Gracianne Kirsch’s work in Home After All draws from their childhood spent in a rural home built by their father on a mountain top in Redwood Valley, California. The body of work meditates on an accumulation of memories of home, family, growing and changing in the rural Northern California landscape.
On view July 21 – Sept 12
Opening Reception July 25th 6:30 -8:30
About the Exhibit
Drawings featuring interior domestic scenes balance simultaneous isolation and crowding. Objects accumulate and clutter the living space. Poems chronicle the little and large dramas of a sibling-filled upbringing. But at the same time, there is a quietness, a stillness, and a loneliness of rural separation and neglect. Compositions are either cluttered with junk or floating with emptiness. This balance of weight and air encompasses the complexity of recollection and childhood emotion.
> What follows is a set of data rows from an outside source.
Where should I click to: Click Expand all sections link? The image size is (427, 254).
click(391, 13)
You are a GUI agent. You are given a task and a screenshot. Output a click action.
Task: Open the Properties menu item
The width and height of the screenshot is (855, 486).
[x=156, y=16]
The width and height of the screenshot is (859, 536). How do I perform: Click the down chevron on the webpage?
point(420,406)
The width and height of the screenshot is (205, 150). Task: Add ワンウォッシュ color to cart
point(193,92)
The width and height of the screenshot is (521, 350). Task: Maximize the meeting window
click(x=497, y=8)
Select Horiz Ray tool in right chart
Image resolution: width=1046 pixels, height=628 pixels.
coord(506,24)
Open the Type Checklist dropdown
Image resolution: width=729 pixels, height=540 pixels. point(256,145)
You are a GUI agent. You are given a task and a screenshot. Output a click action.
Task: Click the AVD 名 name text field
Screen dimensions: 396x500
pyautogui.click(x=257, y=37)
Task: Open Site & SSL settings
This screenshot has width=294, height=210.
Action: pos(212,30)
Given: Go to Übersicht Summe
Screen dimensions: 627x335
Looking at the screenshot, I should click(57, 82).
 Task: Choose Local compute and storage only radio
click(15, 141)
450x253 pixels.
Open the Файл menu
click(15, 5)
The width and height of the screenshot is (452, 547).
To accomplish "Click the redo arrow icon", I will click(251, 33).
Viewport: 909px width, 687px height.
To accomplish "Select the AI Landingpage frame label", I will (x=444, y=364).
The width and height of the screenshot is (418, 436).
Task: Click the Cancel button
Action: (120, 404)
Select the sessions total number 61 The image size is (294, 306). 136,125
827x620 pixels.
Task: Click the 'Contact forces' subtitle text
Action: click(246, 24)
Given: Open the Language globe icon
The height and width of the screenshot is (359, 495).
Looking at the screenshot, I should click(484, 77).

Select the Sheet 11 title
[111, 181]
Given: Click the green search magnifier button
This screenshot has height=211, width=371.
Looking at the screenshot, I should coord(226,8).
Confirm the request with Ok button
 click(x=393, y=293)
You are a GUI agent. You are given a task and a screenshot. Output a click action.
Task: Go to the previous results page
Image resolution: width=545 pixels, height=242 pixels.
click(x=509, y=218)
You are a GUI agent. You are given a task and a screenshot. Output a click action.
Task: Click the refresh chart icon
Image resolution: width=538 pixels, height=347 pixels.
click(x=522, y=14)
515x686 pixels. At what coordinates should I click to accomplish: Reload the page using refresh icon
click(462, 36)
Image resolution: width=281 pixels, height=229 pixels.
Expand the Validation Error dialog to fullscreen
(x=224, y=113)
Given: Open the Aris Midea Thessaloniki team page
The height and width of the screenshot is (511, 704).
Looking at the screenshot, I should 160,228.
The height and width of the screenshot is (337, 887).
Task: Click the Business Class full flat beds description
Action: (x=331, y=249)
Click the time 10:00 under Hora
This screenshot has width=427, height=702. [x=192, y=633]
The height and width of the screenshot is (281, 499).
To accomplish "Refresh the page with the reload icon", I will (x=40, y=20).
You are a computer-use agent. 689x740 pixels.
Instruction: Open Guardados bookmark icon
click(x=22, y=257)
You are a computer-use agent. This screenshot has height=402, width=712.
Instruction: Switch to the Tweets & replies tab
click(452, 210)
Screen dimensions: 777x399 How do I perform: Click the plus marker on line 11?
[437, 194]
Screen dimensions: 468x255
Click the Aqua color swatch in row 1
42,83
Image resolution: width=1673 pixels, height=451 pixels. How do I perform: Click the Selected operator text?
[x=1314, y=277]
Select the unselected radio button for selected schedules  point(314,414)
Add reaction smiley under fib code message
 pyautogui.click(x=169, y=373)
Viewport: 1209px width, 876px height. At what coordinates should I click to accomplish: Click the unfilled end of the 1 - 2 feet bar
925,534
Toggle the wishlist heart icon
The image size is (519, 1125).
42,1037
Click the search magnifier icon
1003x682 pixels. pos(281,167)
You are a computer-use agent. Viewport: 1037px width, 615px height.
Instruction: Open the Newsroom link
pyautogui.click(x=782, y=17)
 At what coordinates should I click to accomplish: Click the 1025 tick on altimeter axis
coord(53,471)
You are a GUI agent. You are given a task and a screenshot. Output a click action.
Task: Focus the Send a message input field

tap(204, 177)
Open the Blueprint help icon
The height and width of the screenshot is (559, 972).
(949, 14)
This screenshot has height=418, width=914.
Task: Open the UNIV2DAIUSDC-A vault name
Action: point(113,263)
Gracianne’s video “Pond Scum” recalls their father’s attempts at building a pond on his land. Pond Scum sets childlike whimsy alongside the reality of Northern California’s changing ecology and droughts. The effects of the Mendocino Complex Fire on the property, the family, and the community loom over much of the work from this era, occasionally surfacing in Kirsch’s poetry and visuals (such as in the titular drawing, Home After All).
Finally, recent work shows changing visions of “home.” Growing up, moving away, and coming out build into a tender story of queer home-making and visits back to family homes.
COMMUNITY WORKSHOP


Participants will combine poetry and drawing to create their own handmade books. We’ll explore simple bookbinding techniques, using stitching and folding to assemble personalized booklets to be filled with memories. Books will include drawings and free-verse poetry. The drawings will have a focus on linework, emphasizing confidence of line and contour drawing. There will be creative writing exercises focused on sensory descriptions of familiar spaces. The focus is on creative expression and blending words with visual art in a fun, low-pressure environment.
We are offering this workshop two times, once for teens and once for families
About the Artist

Gracianne Kirsch is an Oakland-based queer and trans artist working in the mediums of painting, drawing, poetry, and video. Kirsch received their BA in Art Practice and Social Welfare at University of California Berkeley in 2022, and their MFA in Art Studio from University of California Davis in 2024.
Kirsch’s work has been shown at the Manetti Shrem Museum of Art, Basement Gallery at UC Davis, Pence Gallery, and Worth Ryder Gallery. Kirsch will be featured in an upcoming show at 120710 Art Space. Kirsch received the UC Davis inaugural Letters & Science Award for Excellence, the Fay Nelson Award from the department of Art and Art History at UC Davis, the Theresa Hak Kyung Cha Award from BAMPFA for visual art. Kirsch was given the Jury Award for “Play Pretend Feelings,” screened in the Davis Film Festival. Kirsch’s work has been published twice in Makeshift Magazine, an SF publication.